Referring to fig. 2, the mixed charge polymer coating includes a mixture of an anionic monomer, a cationic monomer, water and an isopropyl alcohol solution. The anionic monomer is one or more of 3-sulfopropyl acrylate Sylvite (SPM), 3-sulfopropyl acrylate Sylvite (SPA) and 2-acrylamido-2-methyl propyl sulfonate (AMPA). The cationic monomer is one or more of (3-acrylamidopropyl) trimethyl ammonium chloride (AMPTMA), acryloyloxyethyl trimethyl ammonium chloride (AETMA) and methacryloyloxyethyl trimethyl ammonium chloride (MAETMA). The molar ratio of anionic monomer to cationic monomer is 1: 1. The volume ratio of water to isopropanol solution was 1: 1. The ratio of the total mass of the added anionic and cationic monomers to the volume of the water/isopropanol mixed solution was 10% (w/v).
A hybrid charge polymer coating process comprising the following coating steps:
step one, respectively cleaning the surface of a polymer material to be grafted by using methanol and distilled water, and then carrying out vacuum drying treatment;
step two, after vacuum drying, using ozone gas to treat the surface of the polymer material; after vacuum drying, the surface of the polymer material is treated with ozone gas for 25 to 45 minutes, typically 30 minutes, but may be treated for several seconds to infinite time depending on the size of the polymer material.
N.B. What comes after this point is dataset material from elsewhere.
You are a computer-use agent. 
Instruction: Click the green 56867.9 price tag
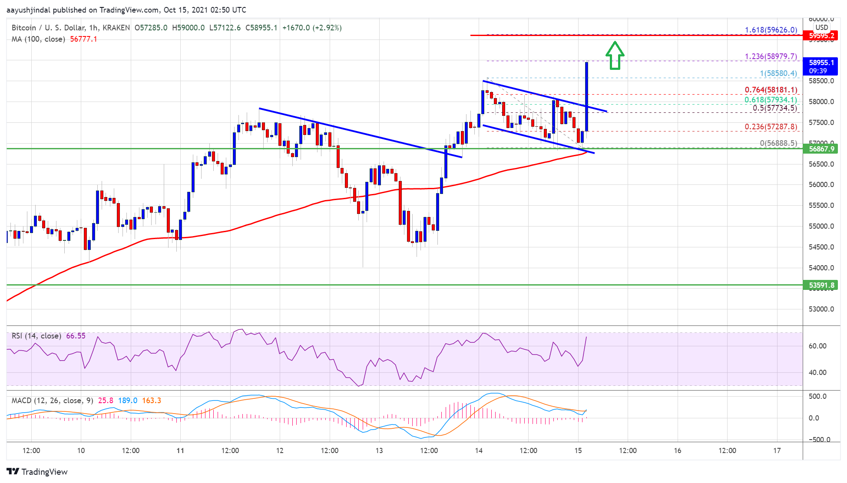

Step three, putting the polymer material treated by the ozone gas into a vacuum box for extraction to remove the ozone gas and the oxygen on the surface of the polymer material and diffused into the polymer material; and (3) putting the polymer material treated by the ozone into a vacuum box, wherein the vacuum degree of the vacuum box is less than 10 Pa, and treating for 0.8-1.2 hours to remove ozone gas and oxygen on the surface of the polymer material and diffused into the polymer material. The closer the vacuum of the vacuum box is to the vacuum (0 pa) the better, the typical treatment is for 1 hour, but it can be carried out for a few seconds to infinite time depending on the size of the polymer material.
Soaking the treated polymer material in a mixed solution of an anionic monomer, a cationic monomer, water and an isopropanol solution, and introducing inert gas into the solution; soaking the treated polymer material in a mixed solution of an anionic monomer, a cationic monomer, water and an isopropanol solution, wherein the molar ratio of the anionic monomer to the cationic monomer is 1:1, the volume ratio of the water to the isopropanol solution is 1:1, and the ratio of the total mass of the added anionic monomer to the volume of the water/isopropanol mixed solution is 10% (w/v).
Step five, after introducing inert gas, adding reducing ions to initiate polymerization reaction; the inert gas is nitrogen or argon, and the time for introducing the inert gas is 25 minutes to 45 minutes, generally 30 minutes. Adding ferrous ion as reducing ion, preferably ammonium ferrous sulfate hexahydrate or ferrous sulfate, adding ferrous ion in the ratio of the mass to the volume of the water/isopropanol mixed solution of 0.1% (w/v), polymerizing at room temperature for 24 hr, taking out the polymer material, washing the inner and outer surfaces of the polymer material with methanol and distilled water repeatedly to eliminate unreacted monomer and un-grafted polymer, and vacuum drying. The reaction is carried out at room temperature for 24 hours in the present embodiment, but the reaction temperature of the reaction can be from 0 ℃ to 100 ℃, and the reaction time can be from several seconds to infinity according to the size of the polymer material.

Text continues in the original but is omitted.